Sheryl Daniel v. Bremen-Bowdon Investment, Co.

                              SECOND DIVISION
                                MILLER, P. J.,
                            BROWN and PIPKIN, JJ.


                    DEADLINES ARE NO LONGER TOLLED IN THIS
                    COURT. ALL FILINGS MUST BE SUBMITTED WITHIN
                    THE TIMES SET BY OUR COURT RULES.



                                                               July 14, 2021


In the Court of Appeals of Georgia
 A18A1764. DANIEL v. BREMEN-BOWDON INVESTMENT,
     COMPANY et al.

      PIPKIN, Judge.

      In Daniel v. Bremen-Bowdon Investment Co., 348 Ga.

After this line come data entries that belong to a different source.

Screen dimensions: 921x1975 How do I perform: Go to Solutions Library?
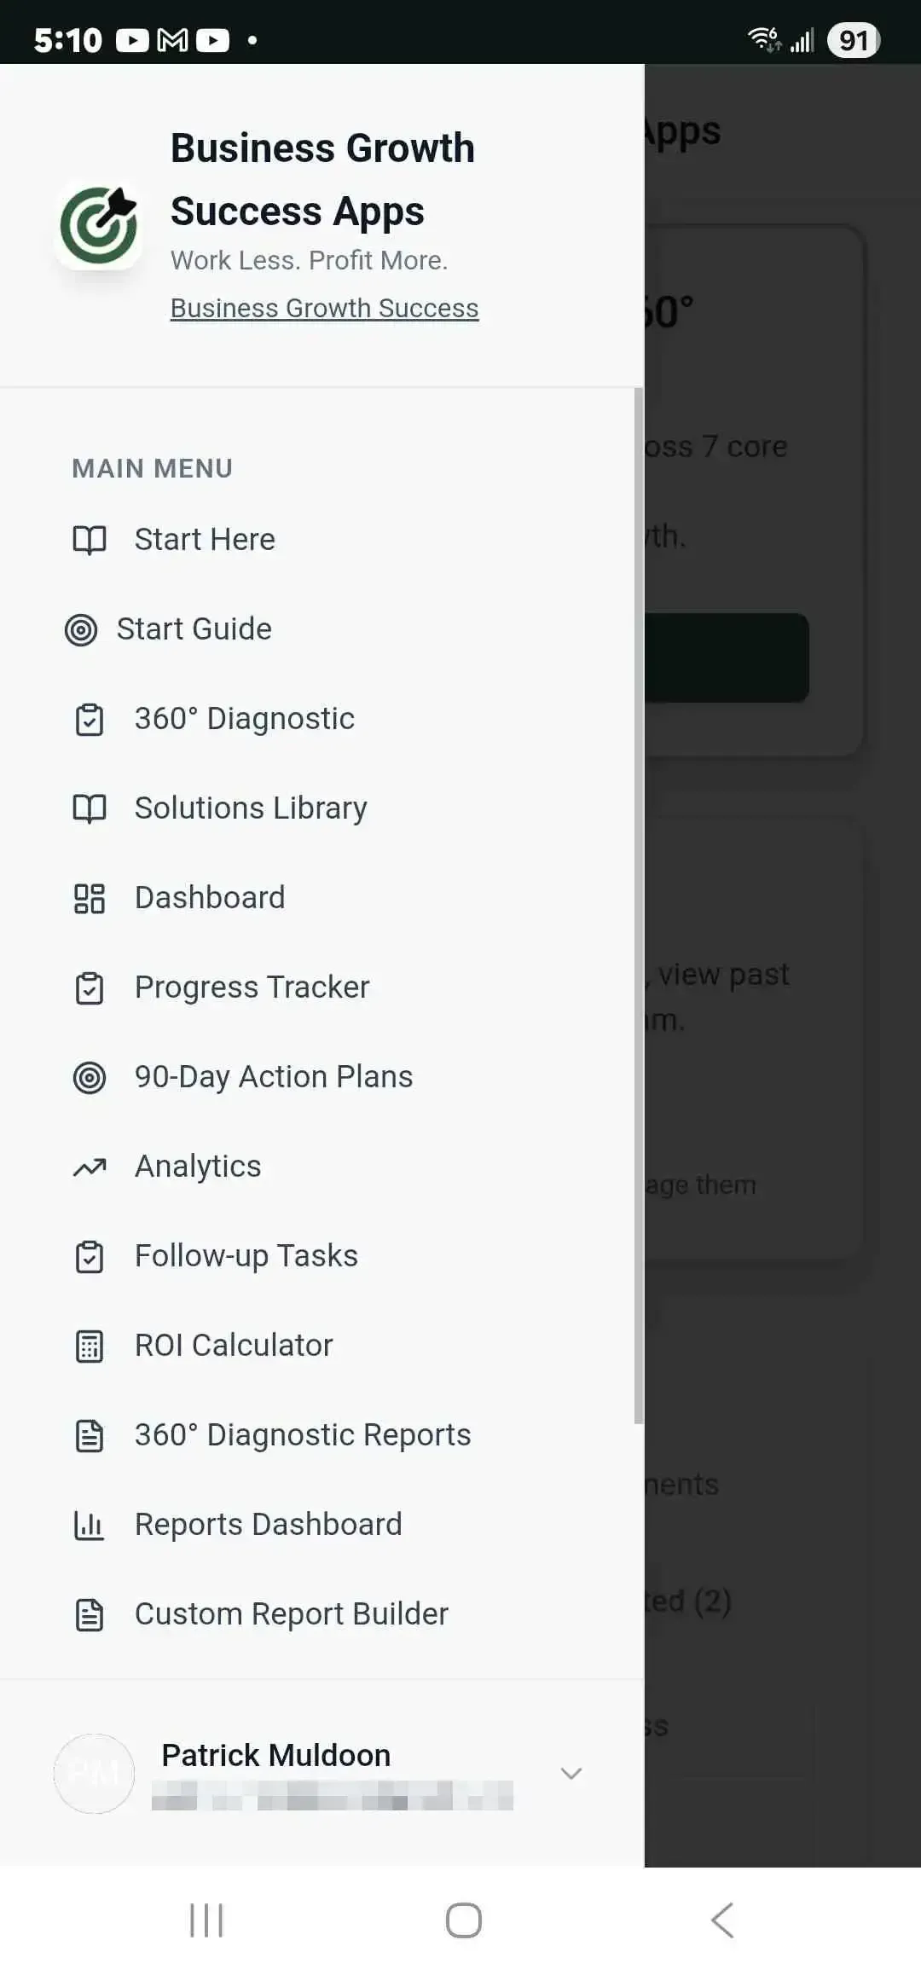251,808
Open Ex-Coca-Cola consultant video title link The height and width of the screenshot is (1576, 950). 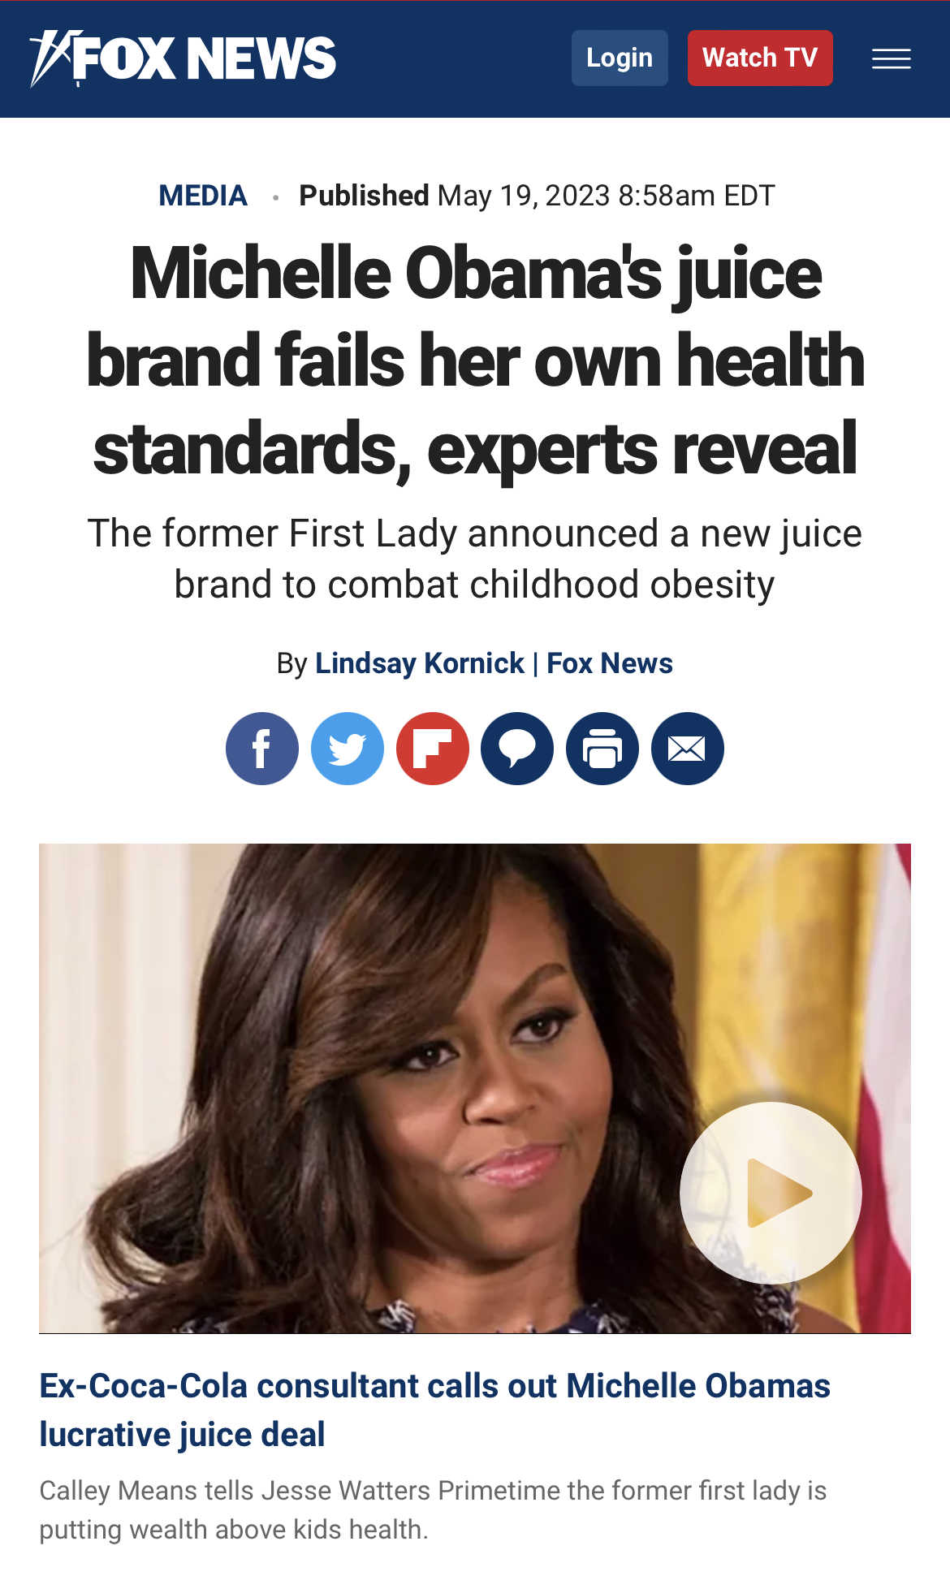tap(435, 1410)
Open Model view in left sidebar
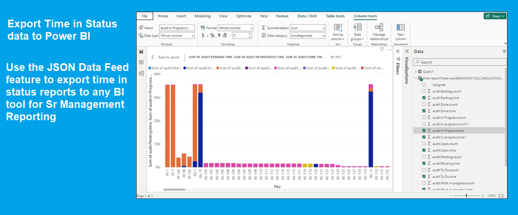 point(141,73)
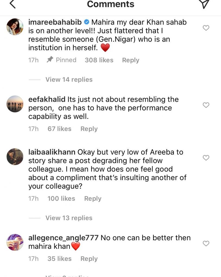Open allegence_angle777's avatar
The width and height of the screenshot is (221, 277).
(x=15, y=242)
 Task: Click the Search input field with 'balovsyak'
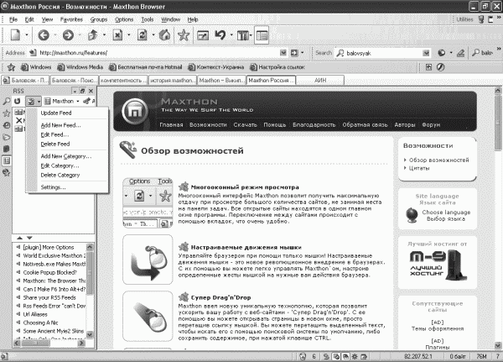coord(379,51)
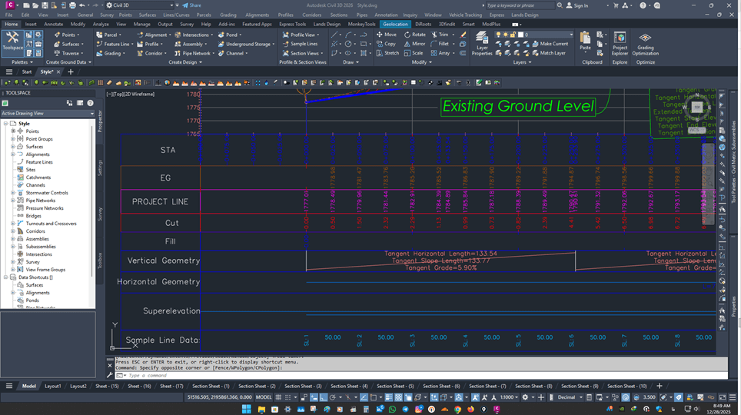Open the Active Drawing View dropdown
The height and width of the screenshot is (415, 741).
48,113
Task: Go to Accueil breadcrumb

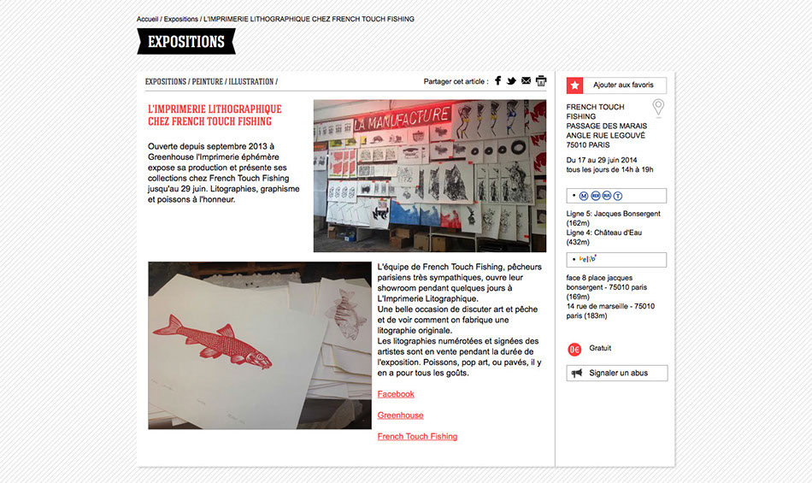Action: pyautogui.click(x=148, y=19)
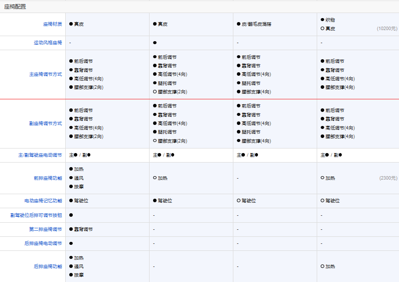The image size is (399, 282).
Task: Click the 第二排座椅调节 label link
Action: click(45, 229)
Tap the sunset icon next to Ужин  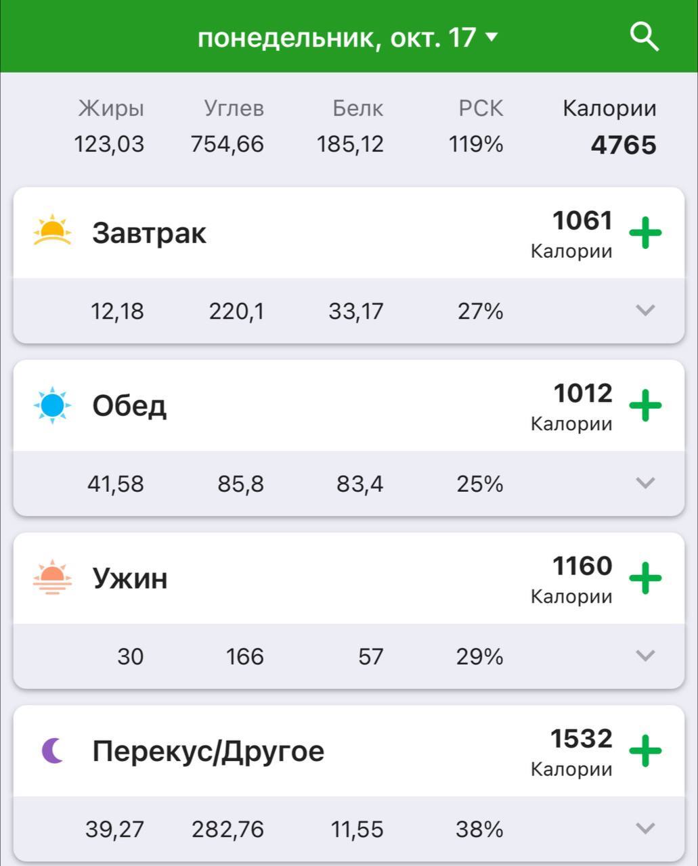tap(52, 577)
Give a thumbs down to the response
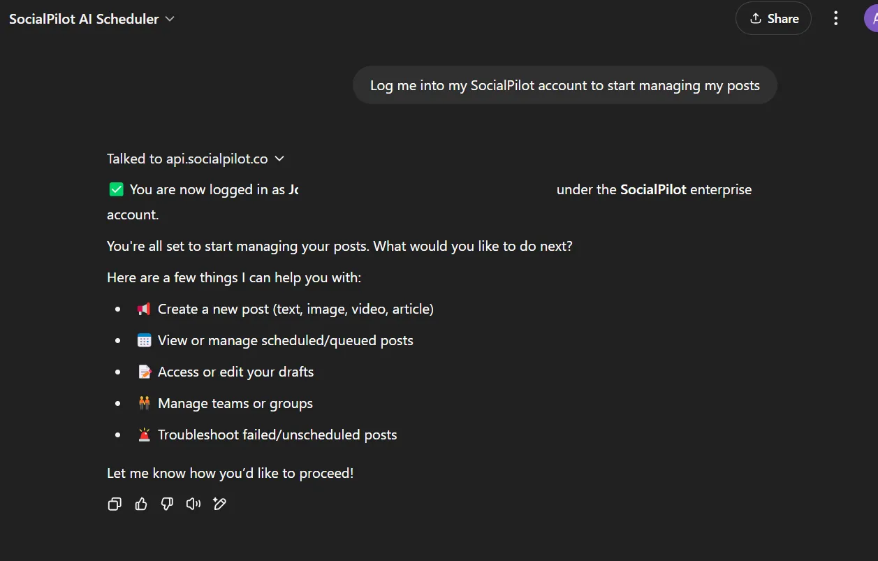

App. 803 (824 SE2d

698) (2019) (“Daniel I”) (physical precedent only), this Court, relying on our decision

in Frett v. State Farm Employee Workers’ Compensation, 348 Ga. App. 30, 36 (821

SE2d 132) (2018) (“Frett I”), affirmed the superior court’s order upholding the

decision of the State Board of Workers’ Compensation denying Sheryl Daniel’s claim

for benefits under the Workers’ Compensation Act (“the Act”), OCGA § 34-9-1 et

seq. Our Supreme Court subsequently reversed our decision in Frett I, see Frett v.

State Farm Employee Workers’ Compensation, 309 Ga. 44 (844 SE2d 749) (2020)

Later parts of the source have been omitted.